= Beginning of Section =
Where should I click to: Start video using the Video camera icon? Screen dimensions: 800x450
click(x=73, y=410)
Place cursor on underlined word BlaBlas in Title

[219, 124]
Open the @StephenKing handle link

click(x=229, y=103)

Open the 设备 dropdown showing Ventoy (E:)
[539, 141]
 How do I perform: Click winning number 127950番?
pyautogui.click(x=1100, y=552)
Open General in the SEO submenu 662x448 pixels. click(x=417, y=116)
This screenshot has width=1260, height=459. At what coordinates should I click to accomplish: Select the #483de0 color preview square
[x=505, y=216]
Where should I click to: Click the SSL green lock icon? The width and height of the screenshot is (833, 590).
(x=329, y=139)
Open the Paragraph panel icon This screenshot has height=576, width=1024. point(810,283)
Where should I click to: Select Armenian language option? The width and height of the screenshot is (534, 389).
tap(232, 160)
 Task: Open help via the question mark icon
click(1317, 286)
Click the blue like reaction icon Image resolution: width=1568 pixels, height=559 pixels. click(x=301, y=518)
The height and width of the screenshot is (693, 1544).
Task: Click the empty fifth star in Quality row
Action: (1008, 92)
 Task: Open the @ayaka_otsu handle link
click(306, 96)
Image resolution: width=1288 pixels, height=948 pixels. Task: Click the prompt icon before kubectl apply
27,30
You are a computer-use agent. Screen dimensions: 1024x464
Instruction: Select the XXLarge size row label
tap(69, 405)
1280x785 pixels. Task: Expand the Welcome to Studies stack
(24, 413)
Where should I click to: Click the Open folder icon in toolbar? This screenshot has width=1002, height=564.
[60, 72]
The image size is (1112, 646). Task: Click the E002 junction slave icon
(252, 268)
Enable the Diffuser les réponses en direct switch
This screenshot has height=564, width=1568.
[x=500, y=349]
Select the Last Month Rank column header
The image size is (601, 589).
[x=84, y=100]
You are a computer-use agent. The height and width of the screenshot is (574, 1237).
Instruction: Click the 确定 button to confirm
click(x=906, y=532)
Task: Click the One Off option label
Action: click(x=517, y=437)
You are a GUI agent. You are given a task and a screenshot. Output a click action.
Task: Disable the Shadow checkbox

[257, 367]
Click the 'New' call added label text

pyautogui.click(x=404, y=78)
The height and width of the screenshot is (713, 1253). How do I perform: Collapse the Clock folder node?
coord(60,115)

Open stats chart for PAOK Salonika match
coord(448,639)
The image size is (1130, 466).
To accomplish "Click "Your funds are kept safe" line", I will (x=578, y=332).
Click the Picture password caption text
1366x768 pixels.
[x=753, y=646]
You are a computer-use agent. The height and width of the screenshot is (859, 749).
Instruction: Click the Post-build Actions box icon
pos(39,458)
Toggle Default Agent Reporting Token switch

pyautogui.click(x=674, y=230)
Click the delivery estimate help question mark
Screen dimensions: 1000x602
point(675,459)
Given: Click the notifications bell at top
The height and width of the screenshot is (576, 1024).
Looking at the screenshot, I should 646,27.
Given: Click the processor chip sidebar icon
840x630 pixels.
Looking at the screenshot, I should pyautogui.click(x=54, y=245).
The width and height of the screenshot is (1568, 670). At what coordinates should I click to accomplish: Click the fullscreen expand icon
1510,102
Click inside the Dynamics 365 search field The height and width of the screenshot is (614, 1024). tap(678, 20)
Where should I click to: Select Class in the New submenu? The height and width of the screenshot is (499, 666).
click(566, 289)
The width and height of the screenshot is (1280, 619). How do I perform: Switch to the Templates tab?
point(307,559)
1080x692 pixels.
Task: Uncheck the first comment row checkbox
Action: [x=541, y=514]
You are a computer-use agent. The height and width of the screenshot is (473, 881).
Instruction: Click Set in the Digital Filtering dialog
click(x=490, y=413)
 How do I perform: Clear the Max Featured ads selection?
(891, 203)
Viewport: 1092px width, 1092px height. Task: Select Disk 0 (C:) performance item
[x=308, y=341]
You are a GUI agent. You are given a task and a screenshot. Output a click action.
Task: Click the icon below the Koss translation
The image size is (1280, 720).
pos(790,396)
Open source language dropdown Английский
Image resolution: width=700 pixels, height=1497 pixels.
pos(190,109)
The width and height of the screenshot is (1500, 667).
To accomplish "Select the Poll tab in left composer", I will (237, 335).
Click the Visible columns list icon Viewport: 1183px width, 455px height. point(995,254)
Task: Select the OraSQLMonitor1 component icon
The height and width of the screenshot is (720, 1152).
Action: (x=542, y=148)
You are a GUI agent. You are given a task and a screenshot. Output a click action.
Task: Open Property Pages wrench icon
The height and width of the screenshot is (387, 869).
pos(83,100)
= End of Section =
Your task for the entries above: copy exactly the span starting with the line with "Given: Click the processor chip sidebar icon" and going on through the line with "Click inside the", both lines included, and nothing else.

_ANSWER TO THIS PROBLEM_:
Given: Click the processor chip sidebar icon
840x630 pixels.
Looking at the screenshot, I should pyautogui.click(x=54, y=245).
The width and height of the screenshot is (1568, 670). At what coordinates should I click to accomplish: Click the fullscreen expand icon
1510,102
Click inside the Dynamics 365 search field The height and width of the screenshot is (614, 1024). tap(678, 20)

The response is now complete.